Though several mathematicians and mathematics education scholars expressed agreement with what I wrote, my articles brought some critiques from teachers and parents. The critiques all made reference to my asides about the Common Core State Standards in the first two of the posts. Since “Devlin’s Angle” no longer seems to be a target for the CCSS social media trolls (likely because the yield of issues to react to relative to the length and substance of most of my posts makes it less rewarding to them), I made some efforts to find out what exactly it is about the CCSSs that they objected to. As far as I could ascertain, the issue was inevitably (and predictably) to do with particular implementations of the Standards in specific curricula or (and this seems to be the most common occurrence) claims that a particular homework exercise was a “Common Core exercise”, which of course it cannot be since the CCSS are, as the name indicates, purely a set of standards to attain, not in any way a curriculum or curriculum content.
More generally, in fact, pretty well all critiques of the CCSS are due to a complete misunderstanding of what they are, why they are, and what they say. The issue was nicely dealt with in this 2014 article in the Hechinger Report.
My reason for bringing the Common Core into my series of posts was to point out that the standards were developed precisely to help guide school districts, schools, and teachers in the tricky task of updating K-12 mathematics education to adequately prepare tomorrow’s citizens for life and work in a world where calculation is no longer a central pillar of mathematics.
Having said that, I should point out that the above statement in no way implies that we should drop the teaching of basic arithmetic and algebra from the school system. As I discussed in some length in the third of my Nueva-inspired articles, the change that is required in K-12 math education is not so much in the mathematical topics but the reason they are now being taught and, in consequence, the way they should be taught.
Teaching for execution is no longer the primary driver, since no one using mathematics in the real world does that anymore. What is now of crucial importance is teaching for understanding. Digital systems outperform humans to an insane degree when it comes to execution. But they don’t understand; people have to supply that.
I leave you with an image I pulled from one of those Common Core social media rants some time ago. (I no longer remember the exact source.)
Typical social media posts about Common Core mathematics.
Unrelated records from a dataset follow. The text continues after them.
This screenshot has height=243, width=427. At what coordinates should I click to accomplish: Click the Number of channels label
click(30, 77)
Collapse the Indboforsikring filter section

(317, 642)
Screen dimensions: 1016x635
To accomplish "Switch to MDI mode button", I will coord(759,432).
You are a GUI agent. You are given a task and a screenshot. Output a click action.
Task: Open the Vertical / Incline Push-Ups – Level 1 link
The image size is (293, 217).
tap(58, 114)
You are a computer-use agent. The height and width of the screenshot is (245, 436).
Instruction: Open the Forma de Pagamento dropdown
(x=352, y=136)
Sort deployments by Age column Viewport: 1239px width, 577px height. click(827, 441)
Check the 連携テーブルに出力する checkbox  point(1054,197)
I have three comments about the post on the left. First, the mathematics in the bottom left is not some fancy new algorithm, it is what a child wrote down in reasoning (sensibly) about a particular arithmetic problem. Second, if you are unable to follow what the child is doing, you would have trouble making effective use of mathematics in today’s world. It’s pretty basic. (Your kid just did it, right?) Third, if you are a parent and you don’t see why it is important that today’s school students acquire those math reasoning skills, please don’t communicate your skepticism to your children. Doing so would be a great disservice, to your child, to your child’s math teacher, and to society. The mathematical world has changed significantly. That occurred over twenty years ago. It is not going to change back. Sit back, relax, be encouraging, and let the kids take over. They do just fine with it.
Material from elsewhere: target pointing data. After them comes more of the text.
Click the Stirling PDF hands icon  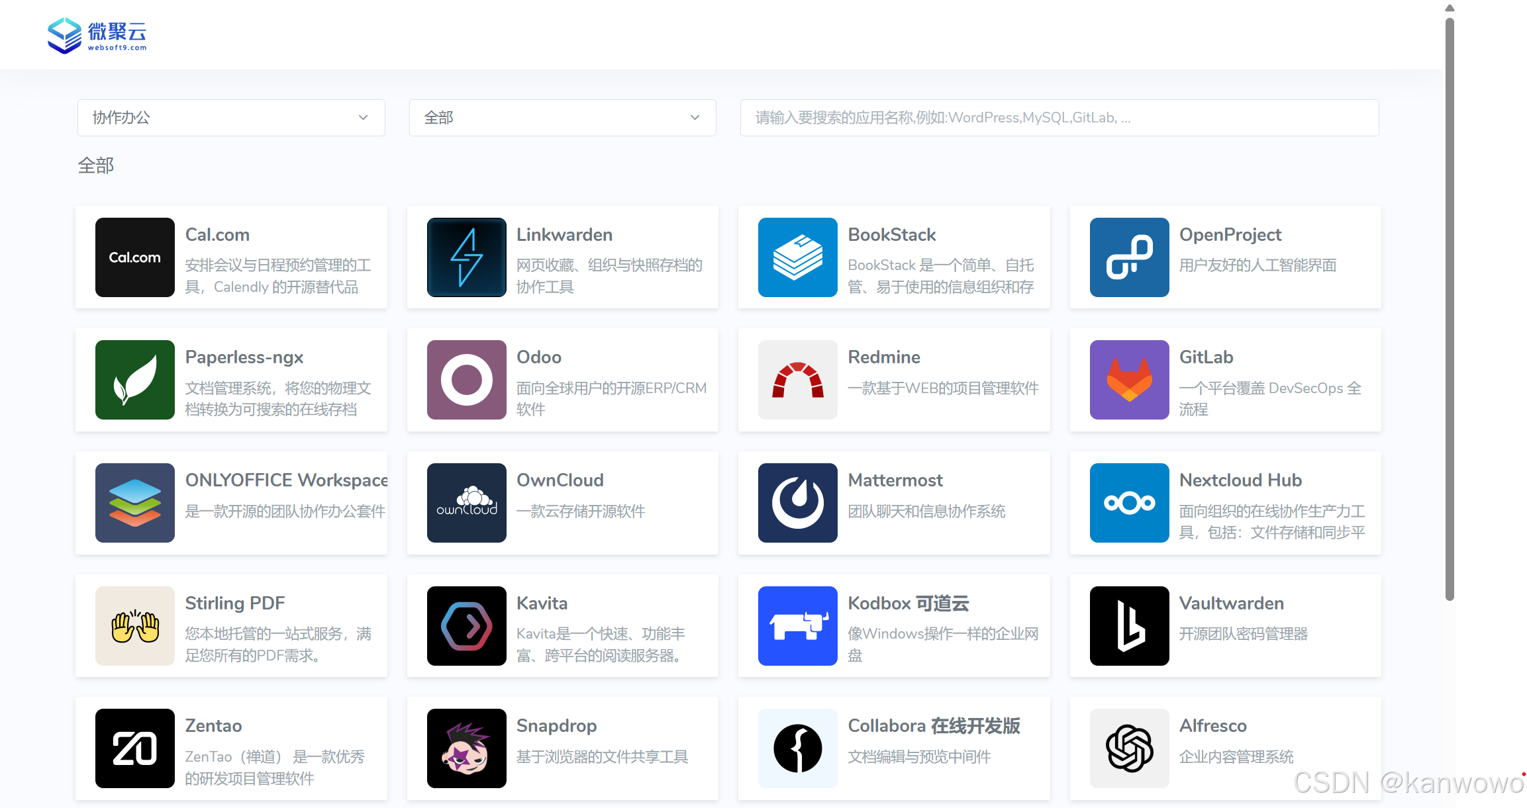[134, 626]
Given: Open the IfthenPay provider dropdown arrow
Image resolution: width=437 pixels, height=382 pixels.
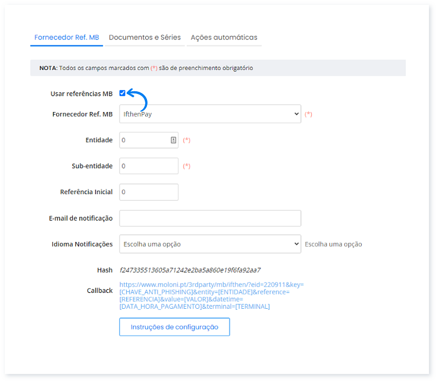Looking at the screenshot, I should click(295, 114).
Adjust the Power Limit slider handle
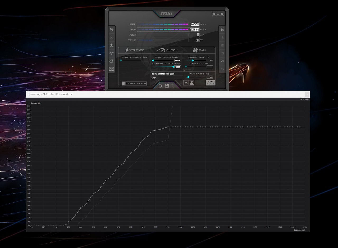This screenshot has height=248, width=338. tap(193, 60)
REFERENCE: During the period when the computer revolutionized how mathematics is done, I edited the American Mathematical Society’s “Computers and Mathematics” section of their monthly notices publication, sent to all members. I wrote about the column and that period in general in a paper that I submitted to the Proceedings of the Jon Borwein Commemorative Conference, held in 2017. Borwein, who died tragically young in 2016, was a leading pioneer in bringing digital technologies into mathematics. You can access a preprint of the paper HERE.